Content starts
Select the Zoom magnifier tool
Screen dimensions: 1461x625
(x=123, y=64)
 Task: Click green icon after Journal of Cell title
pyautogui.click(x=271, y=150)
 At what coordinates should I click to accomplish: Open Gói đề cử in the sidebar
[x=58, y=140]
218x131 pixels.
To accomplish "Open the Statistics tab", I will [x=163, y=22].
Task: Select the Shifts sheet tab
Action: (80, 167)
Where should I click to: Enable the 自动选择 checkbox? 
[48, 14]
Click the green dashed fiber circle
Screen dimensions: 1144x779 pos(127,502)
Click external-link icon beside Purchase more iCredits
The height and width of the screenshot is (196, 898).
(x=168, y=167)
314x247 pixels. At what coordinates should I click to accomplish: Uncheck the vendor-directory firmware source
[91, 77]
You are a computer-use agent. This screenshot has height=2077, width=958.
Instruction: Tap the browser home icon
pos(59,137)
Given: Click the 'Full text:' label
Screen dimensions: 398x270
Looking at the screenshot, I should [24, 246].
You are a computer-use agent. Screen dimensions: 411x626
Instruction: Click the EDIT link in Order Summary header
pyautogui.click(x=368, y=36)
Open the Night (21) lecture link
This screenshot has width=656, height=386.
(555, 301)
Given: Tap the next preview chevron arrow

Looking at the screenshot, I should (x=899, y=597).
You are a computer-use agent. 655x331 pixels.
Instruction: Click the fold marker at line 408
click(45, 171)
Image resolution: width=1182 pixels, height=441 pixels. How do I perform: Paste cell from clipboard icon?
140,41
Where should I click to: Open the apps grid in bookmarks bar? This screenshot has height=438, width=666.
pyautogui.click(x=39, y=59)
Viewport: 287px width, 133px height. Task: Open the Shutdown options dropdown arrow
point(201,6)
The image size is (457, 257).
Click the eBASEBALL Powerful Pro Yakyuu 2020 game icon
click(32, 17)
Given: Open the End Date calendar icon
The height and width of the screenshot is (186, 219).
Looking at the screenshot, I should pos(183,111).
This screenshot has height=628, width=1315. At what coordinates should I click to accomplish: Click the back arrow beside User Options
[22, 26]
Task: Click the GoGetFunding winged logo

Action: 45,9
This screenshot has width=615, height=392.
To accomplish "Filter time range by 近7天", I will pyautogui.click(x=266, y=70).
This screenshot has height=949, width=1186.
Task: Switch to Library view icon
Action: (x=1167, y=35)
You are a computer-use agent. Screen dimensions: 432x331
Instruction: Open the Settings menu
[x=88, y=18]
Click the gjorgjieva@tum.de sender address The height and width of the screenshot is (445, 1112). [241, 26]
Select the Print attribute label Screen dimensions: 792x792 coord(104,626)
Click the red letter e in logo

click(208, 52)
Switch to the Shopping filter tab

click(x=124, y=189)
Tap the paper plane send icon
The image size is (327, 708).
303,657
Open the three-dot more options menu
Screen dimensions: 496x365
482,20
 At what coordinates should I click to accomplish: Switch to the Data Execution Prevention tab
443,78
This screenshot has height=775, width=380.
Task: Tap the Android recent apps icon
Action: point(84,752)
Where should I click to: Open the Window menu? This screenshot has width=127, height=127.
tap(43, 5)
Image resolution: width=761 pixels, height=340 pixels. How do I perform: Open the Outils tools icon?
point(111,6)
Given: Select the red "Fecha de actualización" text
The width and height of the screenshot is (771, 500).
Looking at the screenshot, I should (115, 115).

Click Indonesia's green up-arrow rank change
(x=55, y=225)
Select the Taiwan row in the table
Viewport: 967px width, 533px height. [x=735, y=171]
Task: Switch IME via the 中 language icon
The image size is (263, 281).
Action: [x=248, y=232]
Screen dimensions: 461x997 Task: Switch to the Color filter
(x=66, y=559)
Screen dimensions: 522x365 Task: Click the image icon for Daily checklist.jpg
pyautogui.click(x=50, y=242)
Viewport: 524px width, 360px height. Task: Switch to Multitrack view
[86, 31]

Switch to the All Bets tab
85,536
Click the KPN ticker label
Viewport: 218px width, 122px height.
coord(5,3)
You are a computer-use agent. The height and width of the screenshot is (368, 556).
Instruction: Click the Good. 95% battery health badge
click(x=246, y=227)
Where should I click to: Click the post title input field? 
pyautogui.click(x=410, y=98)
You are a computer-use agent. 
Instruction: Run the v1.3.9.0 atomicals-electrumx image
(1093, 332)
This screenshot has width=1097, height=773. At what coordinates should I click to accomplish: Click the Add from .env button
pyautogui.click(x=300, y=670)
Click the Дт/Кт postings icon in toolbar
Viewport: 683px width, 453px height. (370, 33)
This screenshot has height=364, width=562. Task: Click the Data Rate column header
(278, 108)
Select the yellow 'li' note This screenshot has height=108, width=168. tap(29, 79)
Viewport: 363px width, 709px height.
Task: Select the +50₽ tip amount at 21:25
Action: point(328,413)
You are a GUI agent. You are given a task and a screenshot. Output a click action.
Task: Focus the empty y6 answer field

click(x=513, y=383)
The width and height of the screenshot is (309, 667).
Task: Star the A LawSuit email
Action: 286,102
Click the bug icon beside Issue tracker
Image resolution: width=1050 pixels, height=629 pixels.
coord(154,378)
Content ends
▶ **What to produce**:
Begin with the first line of the data above and, please, print each line exactly until you have printed the line containing "Given: Click the 'Full text:' label"; print nothing else.

▶ **Answer to the problem**:
Select the Zoom magnifier tool
Screen dimensions: 1461x625
(x=123, y=64)
 Task: Click green icon after Journal of Cell title
pyautogui.click(x=271, y=150)
 At what coordinates should I click to accomplish: Open Gói đề cử in the sidebar
[x=58, y=140]
218x131 pixels.
To accomplish "Open the Statistics tab", I will [x=163, y=22].
Task: Select the Shifts sheet tab
Action: (80, 167)
Where should I click to: Enable the 自动选择 checkbox? 
[48, 14]
Click the green dashed fiber circle
Screen dimensions: 1144x779 pos(127,502)
Click external-link icon beside Purchase more iCredits
The height and width of the screenshot is (196, 898).
(x=168, y=167)
314x247 pixels. At what coordinates should I click to accomplish: Uncheck the vendor-directory firmware source
[91, 77]
You are a computer-use agent. This screenshot has height=2077, width=958.
Instruction: Tap the browser home icon
pos(59,137)
Given: Click the 'Full text:' label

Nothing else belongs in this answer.